Anime Recommendation System with fastai2

🏷 ["fastbook", "deep learning"]

The post aims to describe what Collaborative Filtering (henceforth abbreviated as CF throughout the length of this post) is all about and subsequently elaborates on how to build a model to perform this task using fastai2. The topics covered in this post are as follows

Introduction

In today’s world where data is oil, one way of utilising data is to perform the task of suggestion/recommendation for individuals. In this fast paced world where content is created at an astounding pace, viewers like it when they’re suggested content similar to what they’ve seen before.

In order to do so, the choices, likes, tastes etc. of the users are recorded in the form of ratings or a score which is typically bound in a finite range (most commonly 0–5 or 0–10) where 0 represents that the user strongly disliked the content and 5 or 10 represent that the user found the content very entertaining and to his liking.

Using this data in order to figure out what to next to suggest to a user is what collaborative filtering is all about. In place of user-anime or user-movie it could be anything like consumer-product or user-news article or subscriber-social media posts and so on.

The more feedback that is obtained from the user, the more relevant the suggestions become because the algorithm gets to understand the tastes of an individual even better.

There are several ways to perform collaborative filtering and today, we’ll be discussing two of them. We’ll be using fastai2 which is a library built by Sylvain Gugger and Jeremy Howard which is an awesome interface built on top of PyTorch for performing deep learning experiments. So, without any further ado, let’s start by understanding the intuition behind CF.


The Basic Intuition behind Collaborative Filtering

In order to perform collaborative filtering, both the user/ subscriber/ consumer and the item/ article/ product are represented as matrices. (terminology here is specific to the application but since we’re dealing with anime data, we’ll call users as viewers and item as anime respectively.)

More precisely, every user is represented as a vector of numeric values and so is every anime. These values are learned by the algorithm to minimise a loss function which is most commonly the Mean Squared Error Loss (MSE).

The values learned for the user and anime vectors correspond to an abstract n-dimensional space and really have no human-interpretative meaning. But as an attempt to understand what’s really happening, we can think of it this way. Consider the dataset that we’re working with i.e. Viewer-Anime Dataset.

Let’s say every anime consists of 5 components — romance, comedy, slice of life, harem and action. Then an anime can be represented in the vector space of 5-Dimensions each dimension being one of the above.

In that 5-Dimensional world, Oregairu and Hyouka would be closer to each other and Tokyo Ghoul would be relatively far from them. This approach therefore creates a n-dimensional space where all anime that have similar components will be grouped closer than the ones which have different anime.
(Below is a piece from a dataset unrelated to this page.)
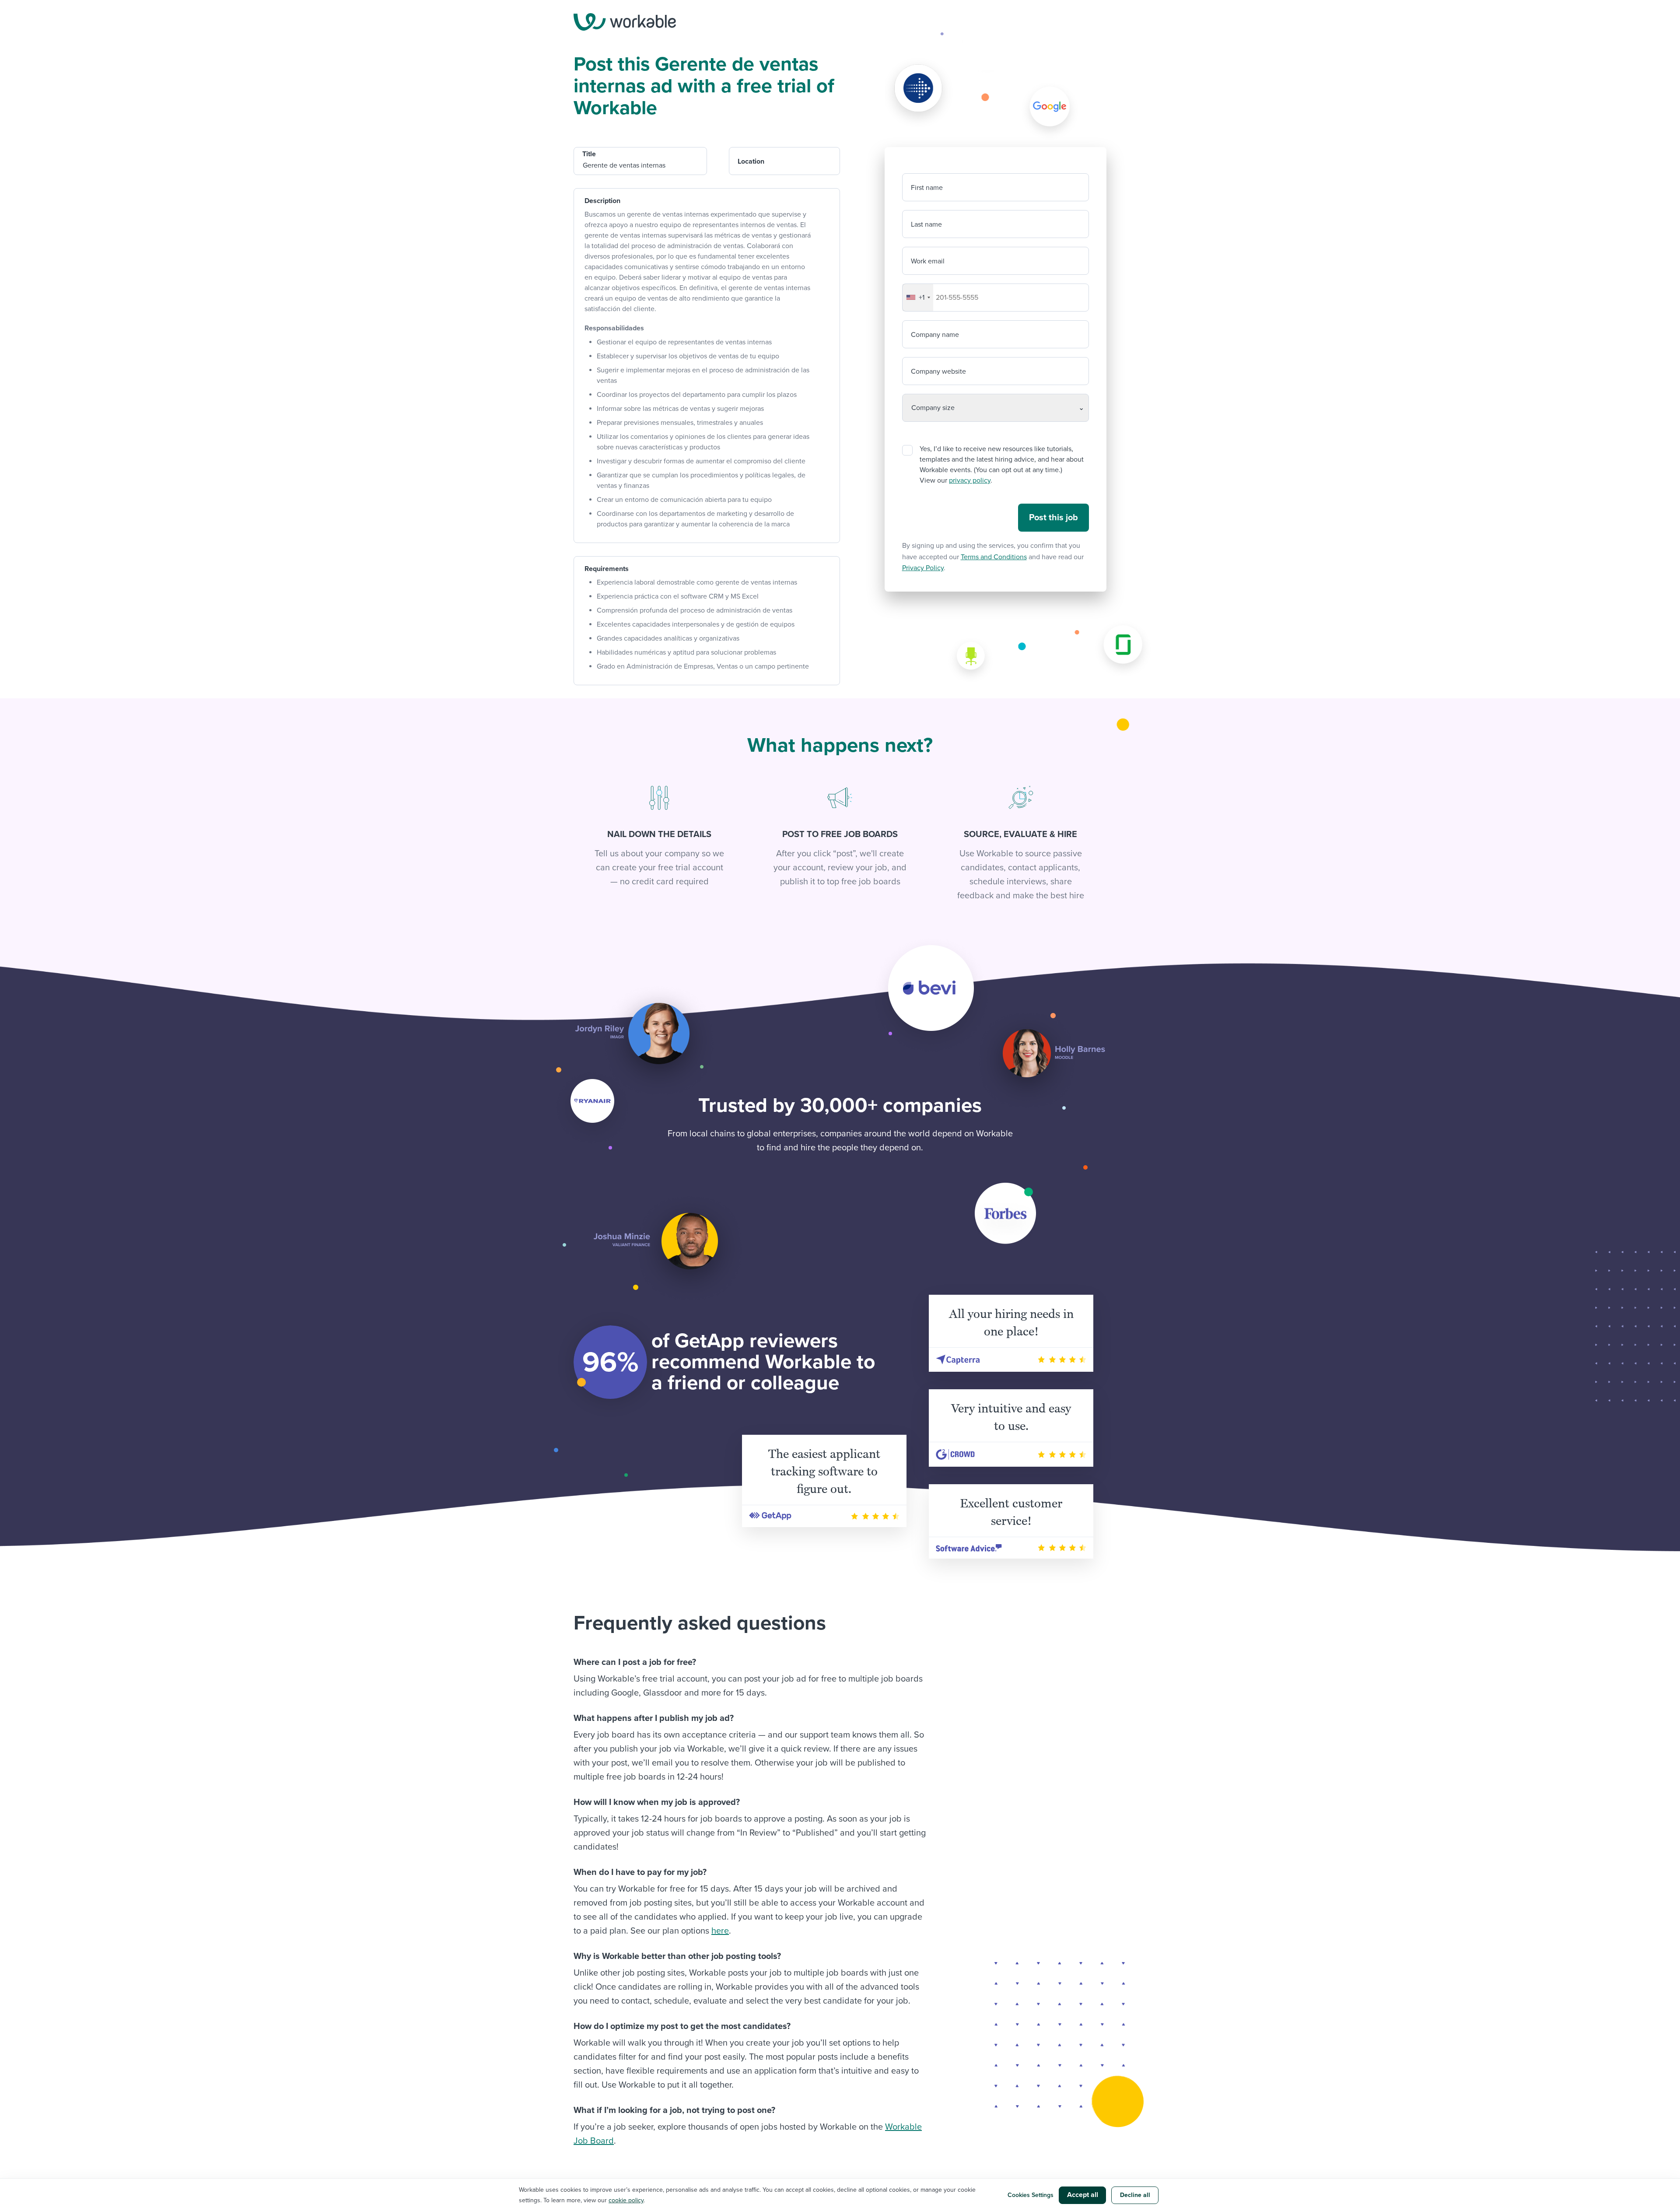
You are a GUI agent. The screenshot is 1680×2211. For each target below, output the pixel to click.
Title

Now, think of the viewer. The viewer vector will on the other hand represent what proportion of every dimension is dear to the user. Let’s say the user is a fan of romance and slice of life, then the vector representation of this user will have high numeric values along those dimensions and a smaller numeric value along the remaining dimensions.

In order to consolidate the information from both the viewer and anime we resort to using the dot product which is a simple multiplication along the respective vector dimensions followed by an aggregation. Let me explain the same using the example of these three anime that we nitpicked above.
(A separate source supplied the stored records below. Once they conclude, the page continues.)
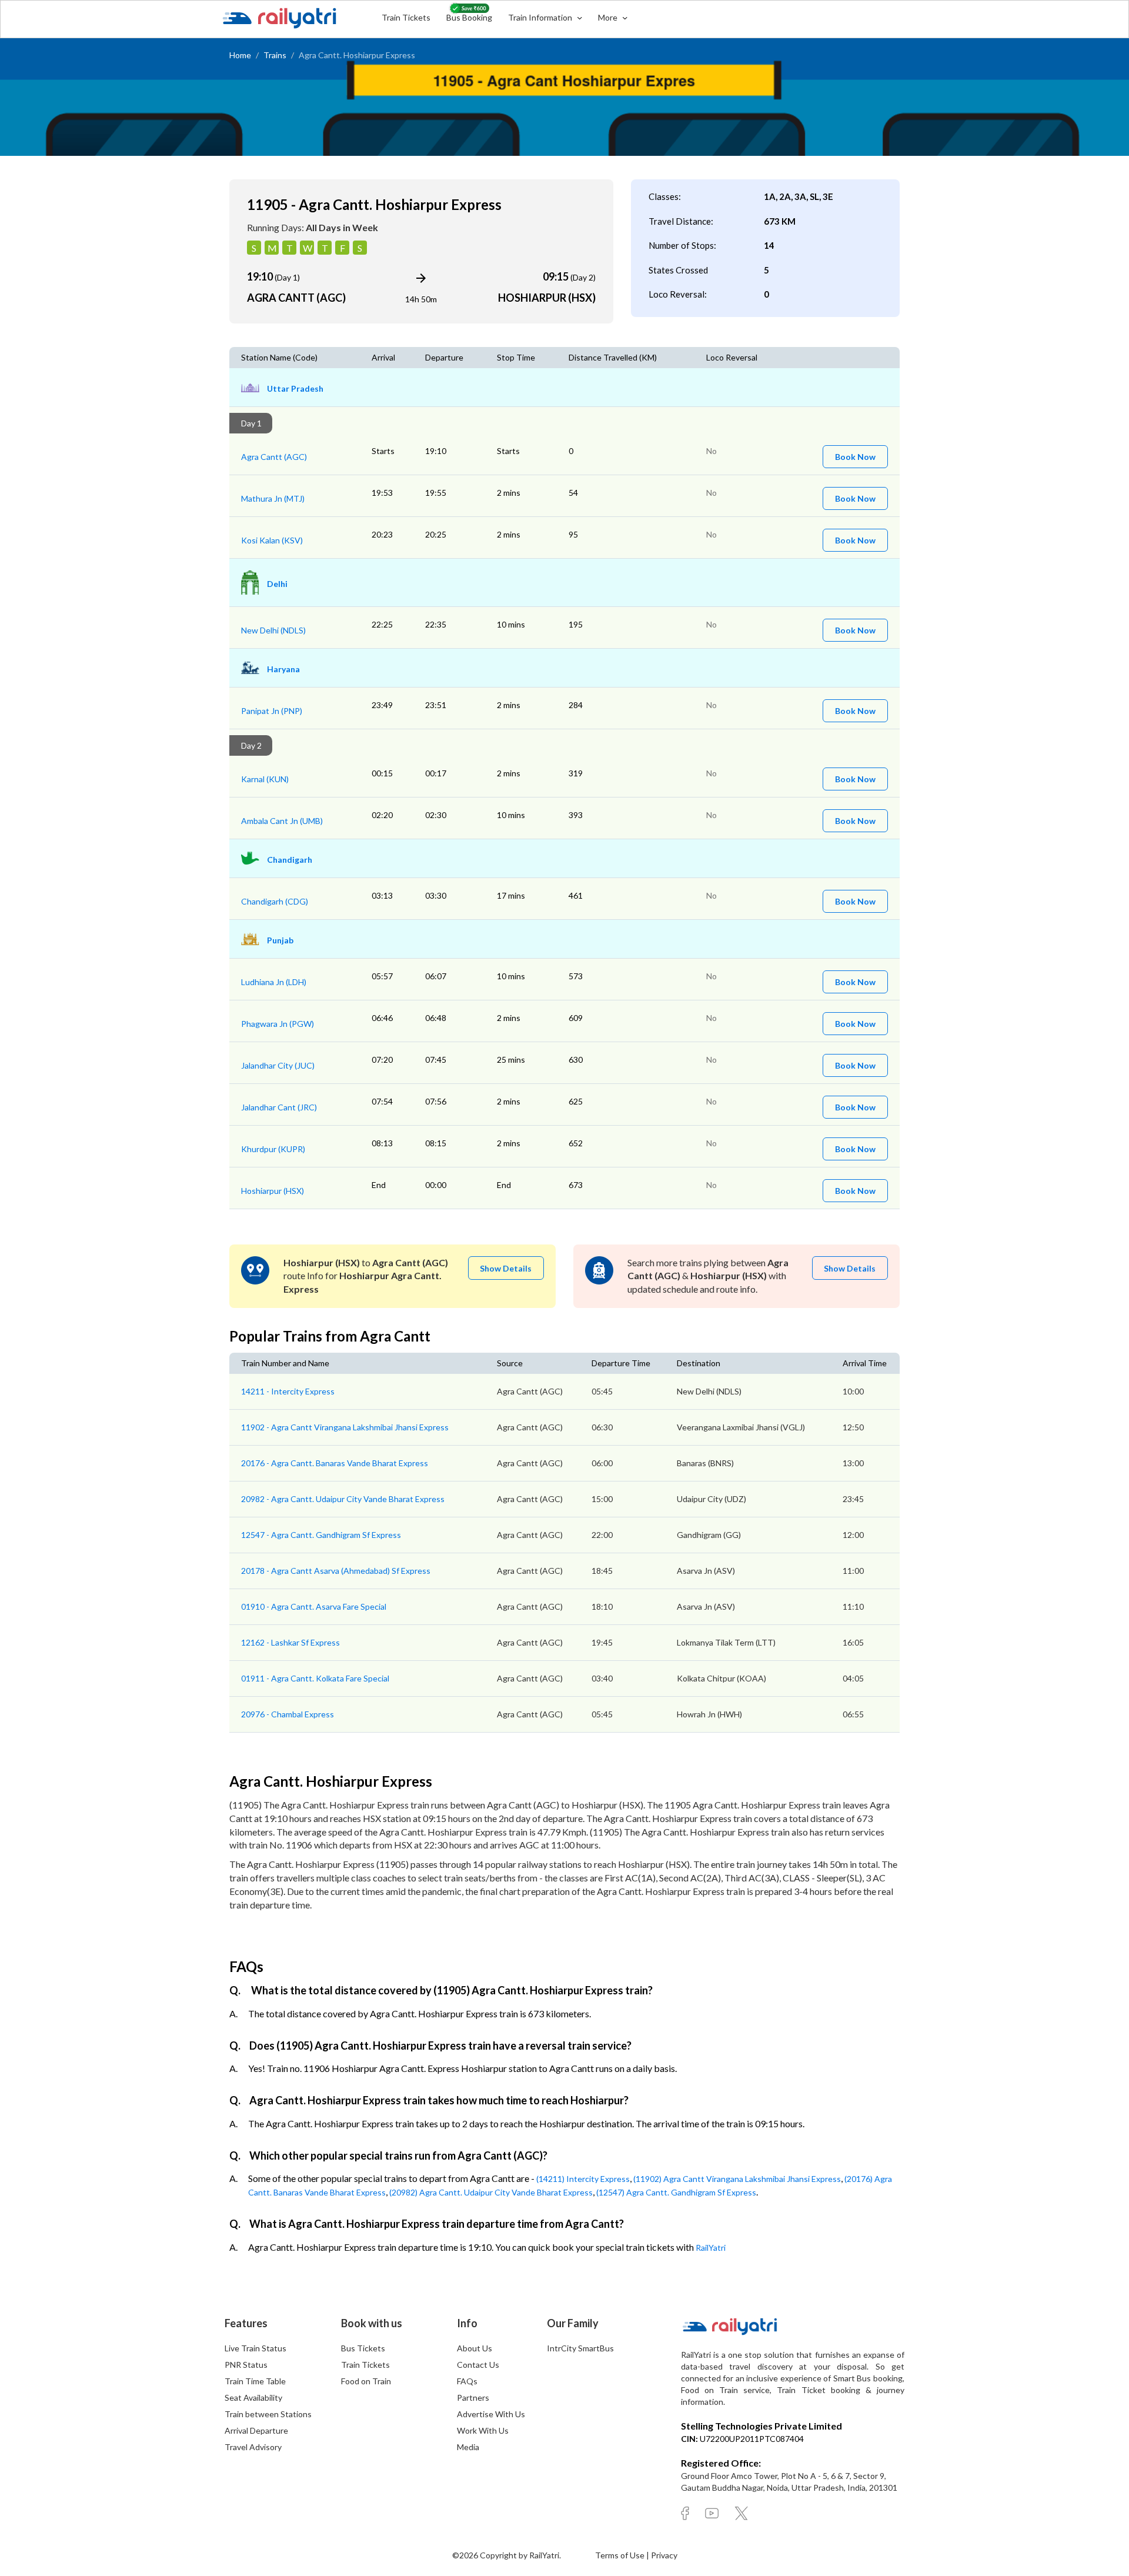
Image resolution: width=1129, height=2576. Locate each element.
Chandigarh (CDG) (274, 901)
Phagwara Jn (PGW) (277, 1024)
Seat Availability (253, 2398)
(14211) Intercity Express (583, 2179)
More (608, 17)
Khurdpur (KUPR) (273, 1149)
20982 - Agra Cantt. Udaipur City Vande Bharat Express (343, 1499)
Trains (274, 55)
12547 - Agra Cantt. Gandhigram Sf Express (321, 1535)
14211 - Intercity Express (288, 1391)
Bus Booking (469, 17)
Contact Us (478, 2365)
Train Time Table (255, 2381)
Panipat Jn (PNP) (271, 711)
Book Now (855, 457)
The columns represent names of the Anime and each of them is represented as a 5-Dimensional Vector with each component/dimension representing a particular genre as shown above.

As we can see Hyouka and Oregairu have mostly similar values along all the dimensions and Tokyo Ghoul has pretty different values across all dimensions.

Viewer 1 prefers action and slice of life a lot more than other components, so, let’s compute the dot product of viewer 1 with all three anime. I’ll show the computation once manually below and you can similarly compute other dot products.

We take the two vectors Oregairu and Viewer 1 and multiply respective components together as seen in the snap above i.e. Multiply Romance Dimension of Oregairu with Romance Dimension of Viewer 1, Comedy dimension of Oregairu with Comedy dimension of Viewer 1 and so on. Finally aggregate these products together into a single value by summing.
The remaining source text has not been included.